The pattern handles all meaningful comparison combinations. Same-type comparisons use native Rust ordering. Cross-type integer comparisons require i128 coercion to ensure mathematical correctness. Float comparisons use partial_cmp which returns Option<Ordering> to handle NaN. String and byte comparisons use lexicographic ordering. Incompatible type combinations (such as Uint vs String, or Float vs Int) return None from compare_values, which operators interpret as false.
Usage Examples#
Magic Rule Patterns#
Comparison operators enable common magic file patterns:
Version Detection:
0 long >0x00020000 PDF document, version 2.x
Size Validation:
8 long <100 Small file marker
Range Checking:
0 long >=1000 Large file header
0 long <=65535 Valid 16-bit value
These patterns are fundamental to real-world magic files. The GNU file command's magic database extensively uses comparison operators for format version detection, size constraints, and range-based matching.
Type Compatibility Table#
| Left Type | Right Type | Result | Behavior |
|---|---|---|---|
Uint | Uint | Some(Ordering) | Direct native comparison |
Int | Int | Some(Ordering) | Direct native comparison |
Uint | Int | Some(Ordering) | i128 coercion prevents overflow |
Int | Uint | Some(Ordering) | i128 coercion prevents overflow |
Float | Float | Some(Ordering) or None | partial_cmp: normal values and infinities return Some, NaN returns None |
String | String | Some(Ordering) | Lexicographic comparison |
Bytes | Bytes | Some(Ordering) | Lexicographic byte-by-byte |
Float | Int/Uint | None | Incompatible (no cross-type coercion) |
| Mixed incompatible | Mixed incompatible | None | Evaluates to false |
IEEE 754 Float Comparison Semantics#
Float-to-float comparisons follow IEEE 754 ordering rules via Rust's partial_cmp:
- Normal finite values: Standard numerical ordering (
1.0 < 2.0) - Infinities:
-∞ < all finite values < +∞; infinities equal themselves - NaN (Not a Number): Unordered with respect to all values (including itself).

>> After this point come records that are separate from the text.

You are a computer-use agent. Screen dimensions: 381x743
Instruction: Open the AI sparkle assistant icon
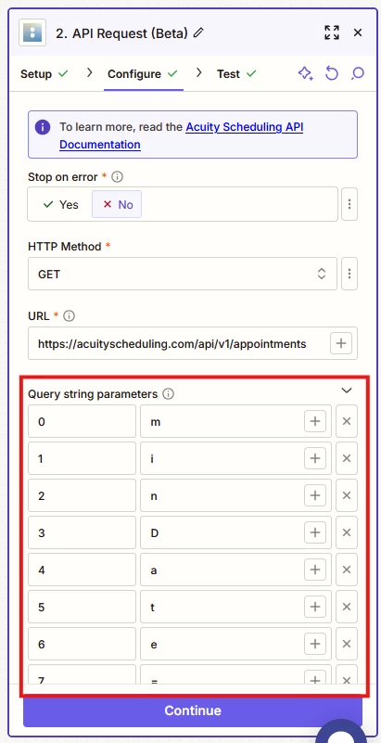pos(305,73)
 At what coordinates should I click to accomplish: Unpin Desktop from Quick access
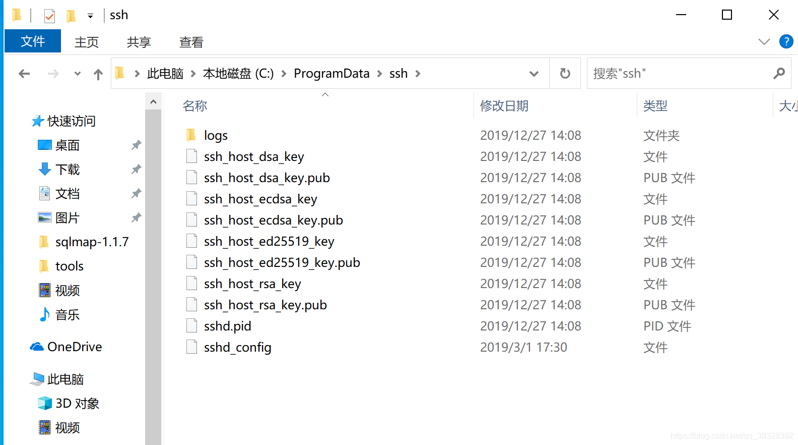click(x=136, y=145)
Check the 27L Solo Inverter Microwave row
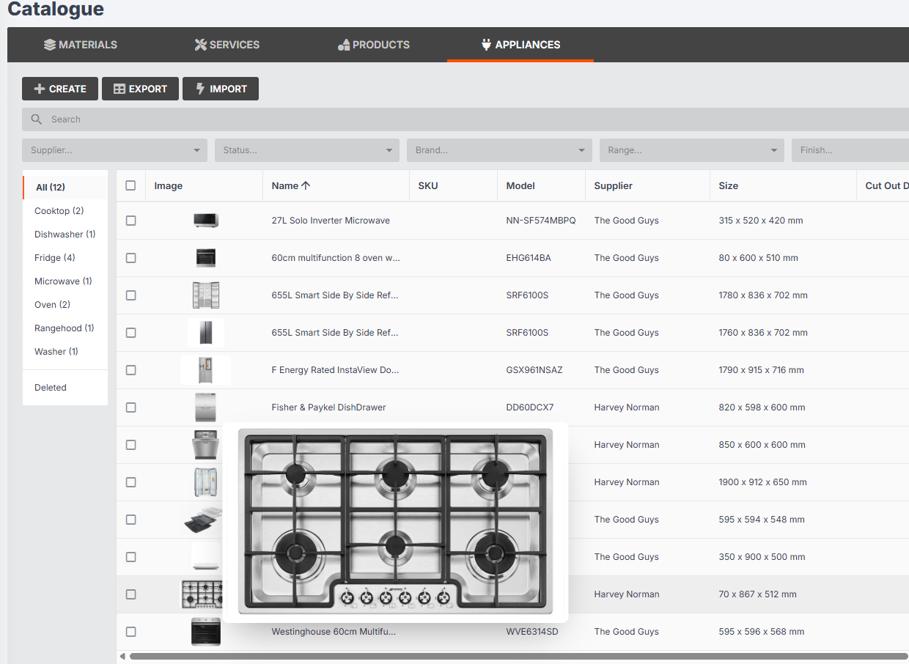The width and height of the screenshot is (909, 664). pos(130,221)
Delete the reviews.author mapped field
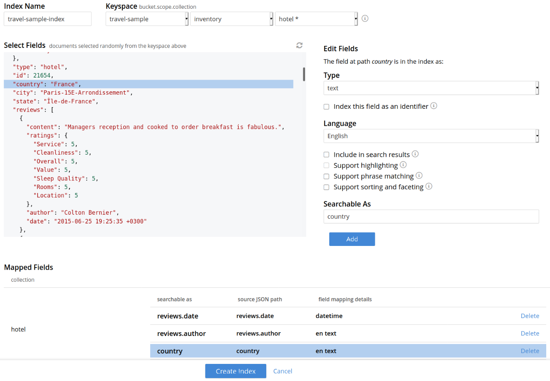 [x=530, y=333]
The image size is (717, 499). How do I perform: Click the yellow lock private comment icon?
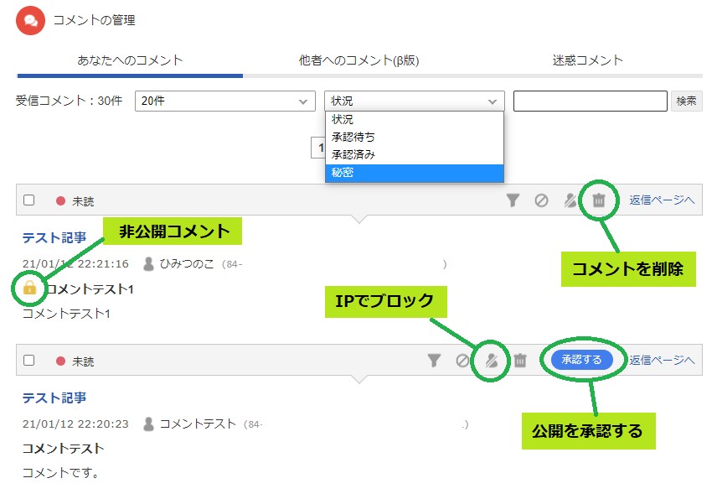tap(30, 288)
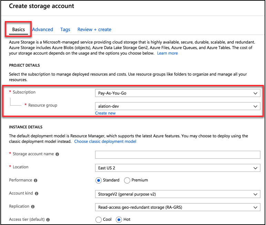Open the Replication RA-GRS dropdown
Viewport: 266px width, 225px height.
(x=177, y=207)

partial_cmpreturnsNone, causing all comparison operators to returnfalse - Subnormal numbers: Handled correctly by
partial_cmp
Float Comparison Examples:
// Normal float comparisons
compare_values(&Value::Float(1.0), &Value::Float(2.0)) // Some(Less)
compare_values(&Value::Float(3.14), &Value::Float(2.71)) // Some(Greater)
// Infinity comparisons
compare_values(&Value::Float(1.0), &Value::Float(f64::INFINITY)) // Some(Less)
compare_values(&Value::Float(f64::NEG_INFINITY), &Value::Float(1.0)) // Some(Less)
// NaN returns None, making all comparison operators return false
compare_values(&Value::Float(f64::NAN), &Value::Float(1.0)) // None
apply_less_than(&Value::Float(f64::NAN), &Value::Float(1.0)) // false
apply_greater_than(&Value::Float(f64::NAN), &Value::Float(1.0)) // false
// Float vs Int/Uint: incompatible types
compare_values(&Value::Float(1.0), &Value::Uint(1)) // None
compare_values(&Value::Int(1), &Value::Float(1.0)) // None
Note: Float equality operators use epsilon-aware comparison (|a - b| <= f64::EPSILON) rather than partial_cmp. See the Float Epsilon Equality Pattern for details on the distinction between ordering and equality semantics for floats.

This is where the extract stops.